Rocks that slipped down from the seawall are dug out of the sand during the project to repair damage near Beachfront Park from the 2011 tsunami. When not enough were uncovered, the city asked the state for more money to bring in another 150 tons of rock for restoring the seawall.
Rocks that slipped down from the seawall are dug out of the sand during the project to repair damage near Beachfront Park from the 2011 tsunami. When not enough were uncovered, the city asked the state for more money to bring in another 150 tons of rock for restoring the seawall. Del Norte Triplicate / Bryant Anderson
Repairs under way to damaged seawalls at Crescent City’s Beachfront Park and a city-owned RV park are a reminder that the 2011 tsunami’s toll was not confined to the local port.

While the $20 million-plus worth of damage to Crescent City Harbor from the tsunami triggered by an earthquake near Japan overshadows other impacts the disaster had in Del Norte County, infrastructure at Crescent City’s flagship park recently needed mending.

Seven-foot high tsunami surges damaged the revetment that protects Beachfront Park from the Pacific Ocean’s high tides and winter waves. Pieces of rock slope material slipped down onto the beach below as a result of the tsunami.

“The rock barrier prevents the revetment from being slowly washed away and eroded by high tides and storm events,” said Kevin Tupman, engineering technician for Crescent City’s public works department, as he supervised construction Wednesday.

The $45,000 project is being funded by the California Office of Emergency Services (formerly California Emergency Management Agency), and involves the installation of 350 tons of rock on 900 feet of seawalls (revetments) near the mouth of Elk Creek. Both the Beachfront Park side of the creek and Shoreline RV Park and Campground will be restored to the way they were before the tsunami, Tupman said.

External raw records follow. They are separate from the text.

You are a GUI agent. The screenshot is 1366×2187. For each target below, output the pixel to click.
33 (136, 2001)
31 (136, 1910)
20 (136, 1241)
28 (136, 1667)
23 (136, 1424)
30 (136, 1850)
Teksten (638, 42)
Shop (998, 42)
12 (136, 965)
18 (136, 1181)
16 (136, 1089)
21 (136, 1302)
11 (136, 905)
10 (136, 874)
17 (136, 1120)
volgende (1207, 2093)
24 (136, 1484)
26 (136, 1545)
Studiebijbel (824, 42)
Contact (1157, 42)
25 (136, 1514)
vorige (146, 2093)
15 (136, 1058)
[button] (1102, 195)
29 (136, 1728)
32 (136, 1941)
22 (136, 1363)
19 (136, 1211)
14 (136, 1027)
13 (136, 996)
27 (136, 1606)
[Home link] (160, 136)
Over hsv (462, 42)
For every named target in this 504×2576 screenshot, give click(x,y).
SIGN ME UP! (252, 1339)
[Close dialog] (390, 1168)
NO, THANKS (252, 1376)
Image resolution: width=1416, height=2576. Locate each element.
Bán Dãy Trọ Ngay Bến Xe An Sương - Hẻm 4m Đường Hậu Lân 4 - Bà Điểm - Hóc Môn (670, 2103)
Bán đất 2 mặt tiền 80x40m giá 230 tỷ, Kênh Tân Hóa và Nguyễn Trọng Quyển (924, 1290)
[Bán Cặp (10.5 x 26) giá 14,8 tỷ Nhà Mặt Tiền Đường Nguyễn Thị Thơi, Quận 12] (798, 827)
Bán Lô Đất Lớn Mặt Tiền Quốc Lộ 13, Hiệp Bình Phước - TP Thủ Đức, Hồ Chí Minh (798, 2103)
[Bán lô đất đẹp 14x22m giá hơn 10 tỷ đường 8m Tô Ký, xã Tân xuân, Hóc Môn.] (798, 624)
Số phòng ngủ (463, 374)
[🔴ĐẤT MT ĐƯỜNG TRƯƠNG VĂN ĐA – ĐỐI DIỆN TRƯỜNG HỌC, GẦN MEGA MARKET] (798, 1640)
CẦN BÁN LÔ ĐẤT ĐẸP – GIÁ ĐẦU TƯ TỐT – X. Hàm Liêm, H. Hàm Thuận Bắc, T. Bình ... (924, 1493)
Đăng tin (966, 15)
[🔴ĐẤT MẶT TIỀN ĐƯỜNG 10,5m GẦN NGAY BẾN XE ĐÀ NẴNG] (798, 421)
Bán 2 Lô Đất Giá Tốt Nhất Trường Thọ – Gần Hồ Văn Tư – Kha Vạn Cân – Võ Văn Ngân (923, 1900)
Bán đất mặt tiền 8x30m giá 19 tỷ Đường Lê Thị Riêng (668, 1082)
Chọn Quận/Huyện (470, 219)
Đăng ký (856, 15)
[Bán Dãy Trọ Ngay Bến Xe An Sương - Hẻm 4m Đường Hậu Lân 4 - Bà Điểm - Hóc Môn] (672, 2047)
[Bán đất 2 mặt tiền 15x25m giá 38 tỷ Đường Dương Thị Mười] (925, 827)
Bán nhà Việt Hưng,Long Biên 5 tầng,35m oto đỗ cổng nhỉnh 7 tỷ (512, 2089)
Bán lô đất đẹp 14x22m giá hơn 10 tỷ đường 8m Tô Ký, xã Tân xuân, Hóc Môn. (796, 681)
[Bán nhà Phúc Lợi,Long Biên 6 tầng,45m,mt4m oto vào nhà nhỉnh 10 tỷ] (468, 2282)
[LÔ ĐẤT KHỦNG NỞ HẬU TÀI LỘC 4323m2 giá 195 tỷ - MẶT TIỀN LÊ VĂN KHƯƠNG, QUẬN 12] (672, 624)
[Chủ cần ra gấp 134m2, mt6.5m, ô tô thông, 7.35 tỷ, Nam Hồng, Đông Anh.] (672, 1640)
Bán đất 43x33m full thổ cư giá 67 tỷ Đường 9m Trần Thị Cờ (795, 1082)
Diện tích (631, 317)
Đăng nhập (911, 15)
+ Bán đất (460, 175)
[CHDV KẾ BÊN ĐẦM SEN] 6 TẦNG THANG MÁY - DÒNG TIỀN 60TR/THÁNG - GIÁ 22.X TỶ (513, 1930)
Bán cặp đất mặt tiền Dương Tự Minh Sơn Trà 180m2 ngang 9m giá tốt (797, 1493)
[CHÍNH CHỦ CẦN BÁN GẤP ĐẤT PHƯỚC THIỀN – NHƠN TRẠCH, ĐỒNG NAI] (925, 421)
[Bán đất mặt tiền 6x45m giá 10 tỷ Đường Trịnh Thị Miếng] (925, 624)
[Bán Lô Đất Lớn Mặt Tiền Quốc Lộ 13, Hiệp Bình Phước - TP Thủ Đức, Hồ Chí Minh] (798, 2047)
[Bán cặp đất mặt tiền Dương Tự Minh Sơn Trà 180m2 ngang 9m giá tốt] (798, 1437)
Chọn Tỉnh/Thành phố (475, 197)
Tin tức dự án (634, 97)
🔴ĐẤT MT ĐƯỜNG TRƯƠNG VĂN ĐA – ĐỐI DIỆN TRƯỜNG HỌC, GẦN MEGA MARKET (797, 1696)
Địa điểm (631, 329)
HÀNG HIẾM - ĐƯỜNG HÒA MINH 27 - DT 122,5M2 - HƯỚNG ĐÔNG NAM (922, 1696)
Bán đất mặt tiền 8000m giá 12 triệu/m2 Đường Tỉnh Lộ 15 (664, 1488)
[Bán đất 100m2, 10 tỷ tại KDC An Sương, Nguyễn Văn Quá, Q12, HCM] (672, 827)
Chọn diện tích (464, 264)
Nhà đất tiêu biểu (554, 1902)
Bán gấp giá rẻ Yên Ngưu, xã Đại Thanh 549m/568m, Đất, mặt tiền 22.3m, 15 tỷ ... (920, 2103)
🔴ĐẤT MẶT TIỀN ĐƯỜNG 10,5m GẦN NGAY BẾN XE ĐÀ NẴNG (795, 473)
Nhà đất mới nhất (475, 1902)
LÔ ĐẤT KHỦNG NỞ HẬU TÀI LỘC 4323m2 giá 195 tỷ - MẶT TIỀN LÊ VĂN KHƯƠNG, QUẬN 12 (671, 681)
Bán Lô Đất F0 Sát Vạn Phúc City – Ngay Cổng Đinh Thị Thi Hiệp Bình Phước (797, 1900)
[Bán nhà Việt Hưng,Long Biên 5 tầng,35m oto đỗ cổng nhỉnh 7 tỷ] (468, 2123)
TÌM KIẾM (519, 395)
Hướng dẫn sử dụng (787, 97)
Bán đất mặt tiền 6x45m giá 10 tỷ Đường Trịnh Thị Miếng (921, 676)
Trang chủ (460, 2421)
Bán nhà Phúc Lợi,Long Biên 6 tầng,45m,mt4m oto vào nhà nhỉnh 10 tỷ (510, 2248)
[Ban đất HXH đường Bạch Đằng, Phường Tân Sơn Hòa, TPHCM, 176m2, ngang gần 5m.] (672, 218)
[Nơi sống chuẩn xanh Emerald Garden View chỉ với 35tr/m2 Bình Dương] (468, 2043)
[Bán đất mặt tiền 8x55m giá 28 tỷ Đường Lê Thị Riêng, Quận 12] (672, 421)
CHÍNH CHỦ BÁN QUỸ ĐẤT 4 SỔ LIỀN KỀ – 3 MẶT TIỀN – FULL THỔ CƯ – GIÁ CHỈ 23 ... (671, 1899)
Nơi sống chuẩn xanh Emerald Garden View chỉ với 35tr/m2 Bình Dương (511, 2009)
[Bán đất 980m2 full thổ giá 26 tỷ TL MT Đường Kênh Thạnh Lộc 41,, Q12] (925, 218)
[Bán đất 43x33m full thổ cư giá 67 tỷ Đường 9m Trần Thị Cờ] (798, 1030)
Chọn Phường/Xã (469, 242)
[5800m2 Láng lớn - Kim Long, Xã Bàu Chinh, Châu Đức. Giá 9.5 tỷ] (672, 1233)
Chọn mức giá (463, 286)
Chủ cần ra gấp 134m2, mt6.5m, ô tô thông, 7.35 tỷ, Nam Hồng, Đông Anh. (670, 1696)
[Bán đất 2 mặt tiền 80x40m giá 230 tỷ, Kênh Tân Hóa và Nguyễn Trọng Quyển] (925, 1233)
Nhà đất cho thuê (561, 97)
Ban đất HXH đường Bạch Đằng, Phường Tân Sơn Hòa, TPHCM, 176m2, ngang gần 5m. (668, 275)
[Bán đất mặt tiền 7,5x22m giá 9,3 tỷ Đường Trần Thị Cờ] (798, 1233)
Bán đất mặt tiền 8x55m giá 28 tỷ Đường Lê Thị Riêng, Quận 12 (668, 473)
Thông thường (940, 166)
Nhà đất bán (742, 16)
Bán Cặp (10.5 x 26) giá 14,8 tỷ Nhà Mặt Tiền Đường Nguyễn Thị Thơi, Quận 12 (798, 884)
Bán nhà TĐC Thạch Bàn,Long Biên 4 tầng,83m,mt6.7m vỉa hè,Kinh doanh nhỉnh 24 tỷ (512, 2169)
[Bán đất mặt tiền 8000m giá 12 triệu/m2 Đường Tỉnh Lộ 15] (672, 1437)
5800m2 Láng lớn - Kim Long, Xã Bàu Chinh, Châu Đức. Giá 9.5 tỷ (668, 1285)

The original project plan called for digging up rocks and concrete that had slipped down from the seawall and were buried in the sand.  But after the city recovered less than half of the rock it expected to recycle, officials had to go back to the state to ask for an additional $10,000 for 150 tons of more rock, Tupman said.

The project, contracted to Hemmingsen Construction, uses larger 1-ton and half-ton rocks for the main structure, and then smaller rocks are wedged in the cracks to keep the rock barrier in place, Tupman said. 

Contractors and city workers have had to work around high tides and the configuration of Elk Creek, which had snaked too close to the revetment adjacent to the RV park to be completed two weeks ago when construction started.

After the weekend rainstorm dropped several inches throughout Del Norte County, Elk Creek’s mouth moved closer to the center, making it possible to finish the work, Tupman said.

“It protects from potential future damage,” said Tupman, who expected the project to be finished this week.